Spreading application servers out across rows and racks
We aim to spread out application server roles (regular appserver, API appserver, etc) across both rows (ex. B) as well as racks (ex. B3) in each of the main data centers (currently eqiad and codfw). When an entire rack or entire row fails, this distribution of hosts minimizes the impact to any single role.
Removing old appservers from production (decom)
- Identify servers you want to decom in netbox. The procurement ticket linked from there tells you the purchase date to see how old they are.
- Create a Gerrit patch that removes the servers from site.pp and conftool-data. (example change) but don't merge it yet.

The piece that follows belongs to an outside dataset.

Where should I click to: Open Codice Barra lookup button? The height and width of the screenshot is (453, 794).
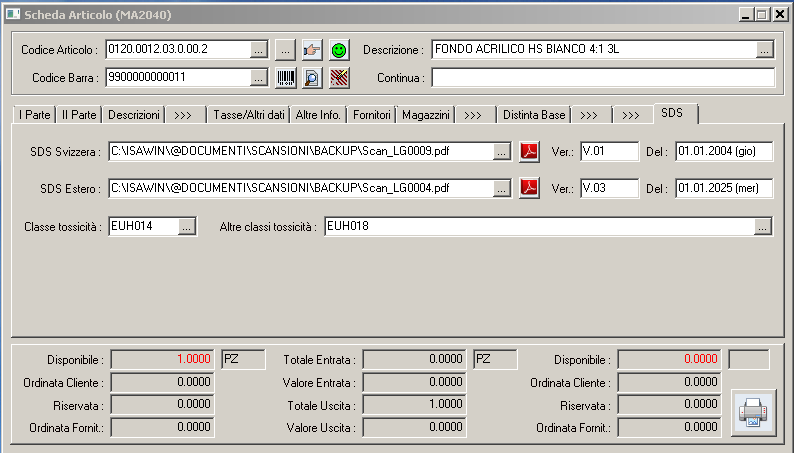tap(258, 78)
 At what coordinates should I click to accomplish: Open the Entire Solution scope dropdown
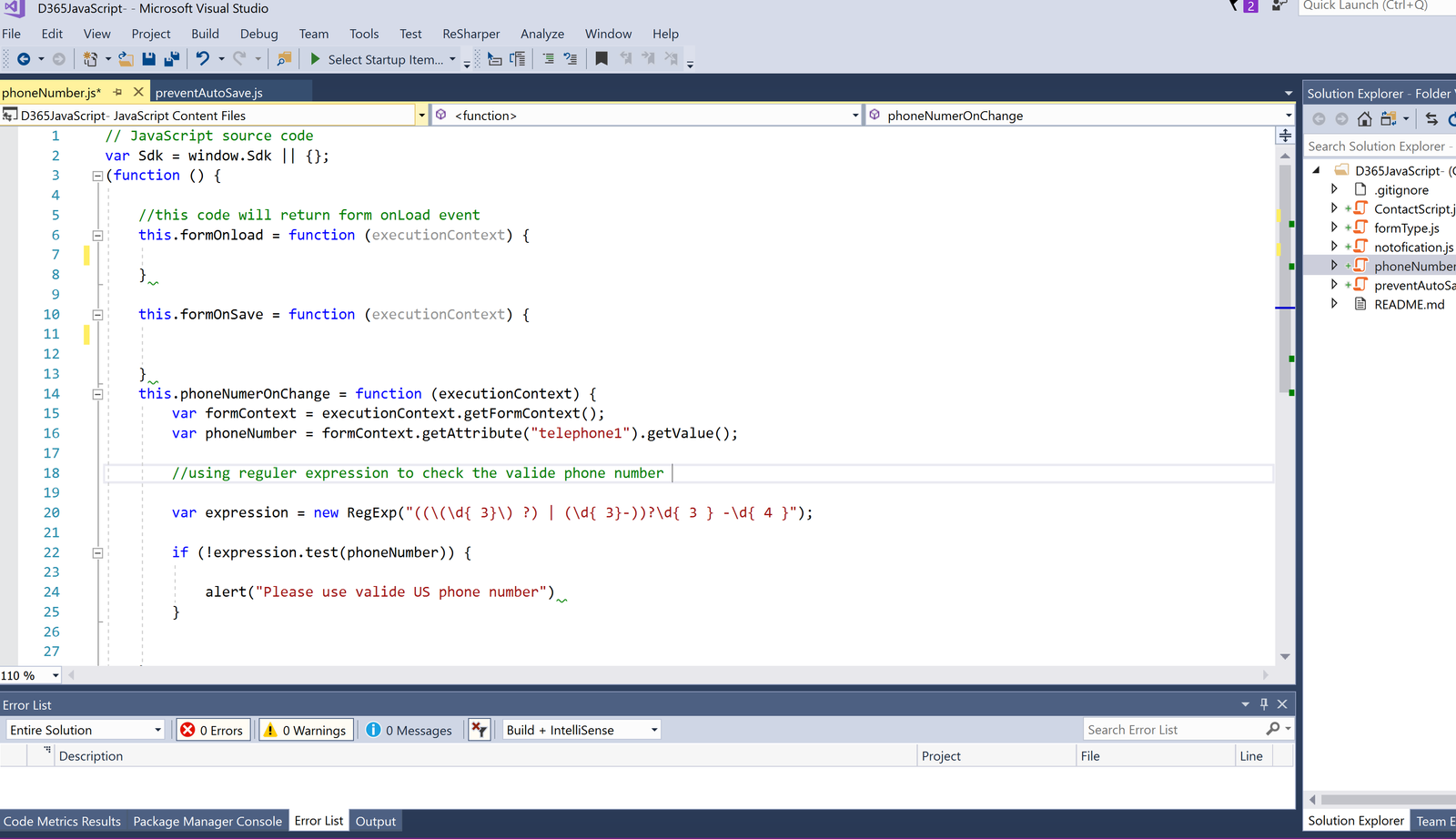tap(86, 730)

- Set the servers to 'pooled=no' and watch in Grafana how they stop serving traffic, temperature goes down etc. ex: [cumin1001:~] $ sudo -i confctl select 'name=mw123[2-5].eqiad.wmnet' set/pooled=no
- If needed, make and deploy any mediawiki-config changes
- Use the downtime cookbook to schedule monitoring downtimes for the servers. Give a reason and link to your decom ticket. ex: [cumin1001:~] $ sudo cookbook sre.hosts.downtime -r decom -t T247780 -H 2 mw125[0-3].eqiad.wmnet.
- If everything seems fine, set the servers to 'pooled=inactive' now. ex: [cumin1001:~] $ sudo -i confctl select 'name=mw125[0-3].eqiad.wmnet' set/pooled=inactive
- If you are sure, run the actual decom cookbook now. This step is destructive so you will have to reinstall servers to revert. ex: [cumin1001:~] $ sudo cookbook sre.hosts.decommission mw125[0-3].eqiad.wmnet -t T247780
- Merge your prepared puppet change to remove them from site and conftool-data.
- optional: Run puppet on Icinga and see the servers and services on them disappear from monitoring.
- optional: Confirm in Netbox the state of the servers is "decommissioning" now.
- Check for any other occurrences of the hostnames in the puppet repo.
- Check if any of the servers was a scap proxy (hieradata/common/scap/dsh.yaml). Remove if needed. (example change)
- Hand over the decom ticket to dcops for physical unracking and the final steps in the server lifecycle.